Have I ever made sound mention of how much I hate Eidos? I'm generally a non-participant, but for Eidos, the sleeping giant (or 'insignificant mouse with oversized head', who knows...) awakens. I do. I HATE EIDOS. They take the greatest stories and realms of the PC, rape them, writhing them free of the original design teams (it was a big deal when announced that Tony Garb would work on character design for Tomb Raider 7? Tell me that's not wrong...) and if we want to see them, we have to spin in our chairs to see our fair heros staring blankly, looking around, knocking on glass from inside the TV. What... the... fuck?
Gameplay takes a step back, controls are dumbed down, graphic innovation is retarded for the sake of the Playstation; environment size, shading complexity, texture size are held back, shoe-horned into the XBox.

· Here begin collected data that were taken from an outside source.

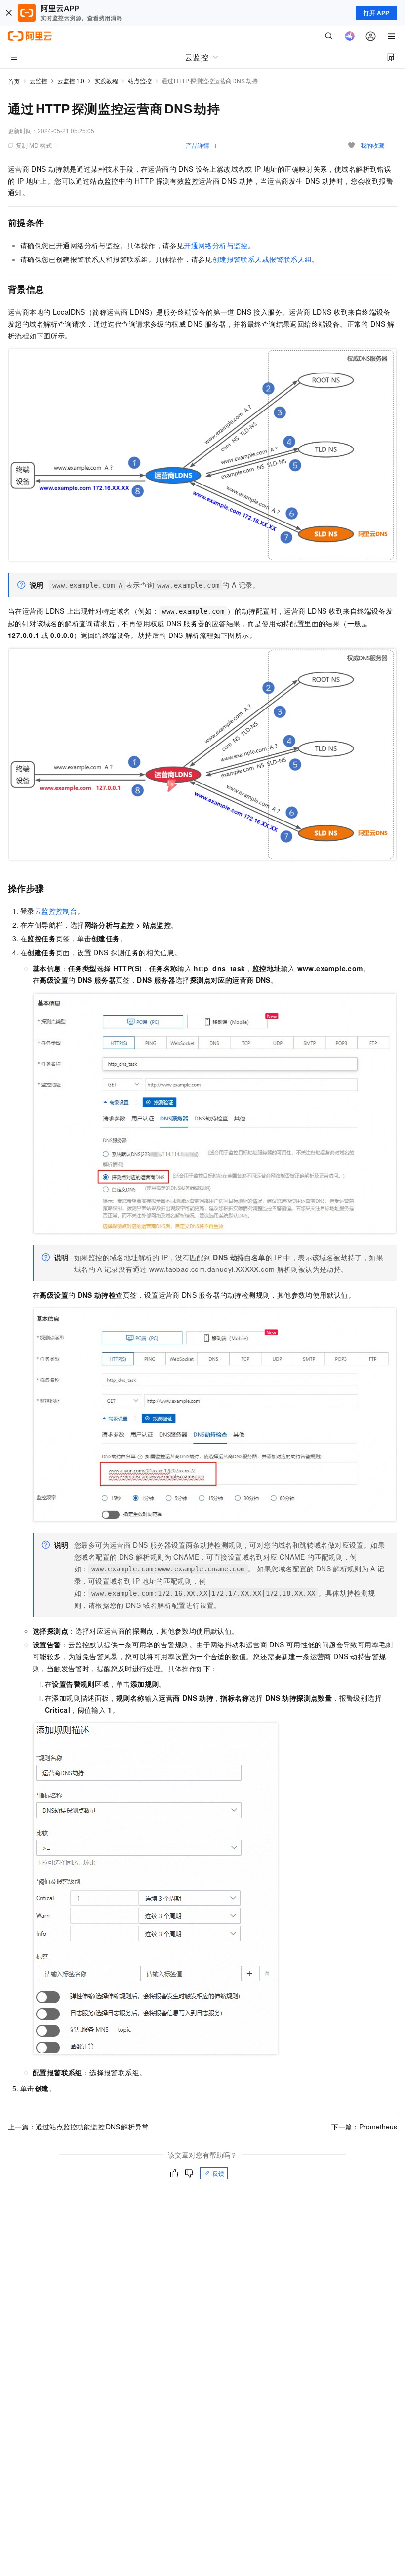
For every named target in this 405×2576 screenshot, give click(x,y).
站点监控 (140, 80)
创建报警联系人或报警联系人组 (262, 259)
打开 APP (376, 12)
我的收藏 (372, 145)
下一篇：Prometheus (364, 2126)
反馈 (218, 2173)
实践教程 (106, 80)
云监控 (38, 80)
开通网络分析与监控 (216, 245)
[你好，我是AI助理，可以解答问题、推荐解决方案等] (349, 36)
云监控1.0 (70, 80)
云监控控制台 (56, 911)
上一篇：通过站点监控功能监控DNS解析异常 (78, 2126)
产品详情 (197, 145)
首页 (14, 81)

Anyone remember how Deus Ex came about? There was only going to be a DX:IW if there was going to be an XBox version. Then DX got ass-slammed even further with an XBox oriented Unreal Engine making for a mere experiment for an XBox Thief. Deus Ex was a digital miracle, an anomaly of story telling in a video game presentation marred only by its faint association with John Romero. If you allowed yourself to be absorbed by the e-mails, the overheard conversations, it became as deep and involving as an American Ghost in the Shell could have been.
"Here come your chance to be a hero."
"Good."
^ A beautifully subtle moment of understanding between Herrman and Denton that Eidos' idiot moneymen couldn't possibly understand. This was a game based our most romanticized theme of literature - the heartaching inevitability of change, the transition between one civilization and the next and one lifestyle passing into obsolisence while the new lifestyle struggles to hold onto the old.
Eidos could never understand this and couldn't possibly understand the artistic potential of games. They aren't fit to participate and their games aren't worth stealing anymore.